Provided text >>
+--

The lobby is pure magic, unexpected in its location and even more so in its layout. Its identifying feature is a 13-meter long table — made to measure in brass with baroque ornaments — which traces a path lengthwise through the room while serving the functions of receiving guests, serving as a breakfast buffet, bar and delightful meeting place in the evenings, open to the public.

The warm dark blue hues intensify the atmosphere’s evocative power and combine with the smoked oak of the floor in contrast to the royal brass of the finishes and furnishings; this color also gave the name of the “Blaue Brigitte” venue (named in honor of the property’s owner as well).

“The decision to invert the routes of the hotel turned out to be a success on both a conceptual and compositional level. On the one hand, it creates a sense of surprise; there is no better start to a journey through time than to break with the life flowing in the streets of Innsbruck,” continues the architect. “On the other, it optimized the layout of the spaces in a building with considerable historical constraints; having the lobby and the bar on the sixth floor, and addition to the original volume, made for a well-lit, functional space with an urban character.”

+--

Dataset section >>
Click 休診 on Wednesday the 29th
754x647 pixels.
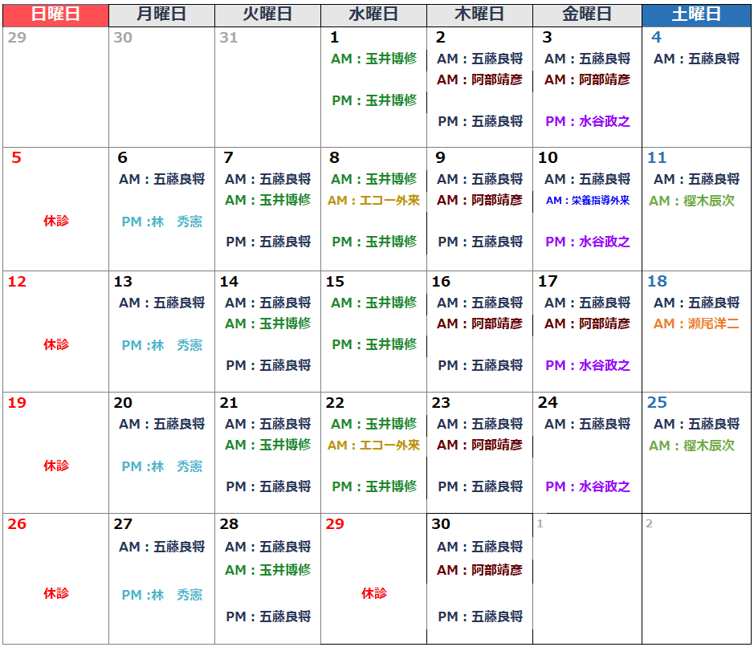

+--

Exercise objective >>
Transcribe the hotel lobby text above, starting with "The lobby is" and going on through "to the public.".

Solved problem >>
The lobby is pure magic, unexpected in its location and even more so in its layout. Its identifying feature is a 13-meter long table — made to measure in brass with baroque ornaments — which traces a path lengthwise through the room while serving the functions of receiving guests, serving as a breakfast buffet, bar and delightful meeting place in the evenings, open to the public.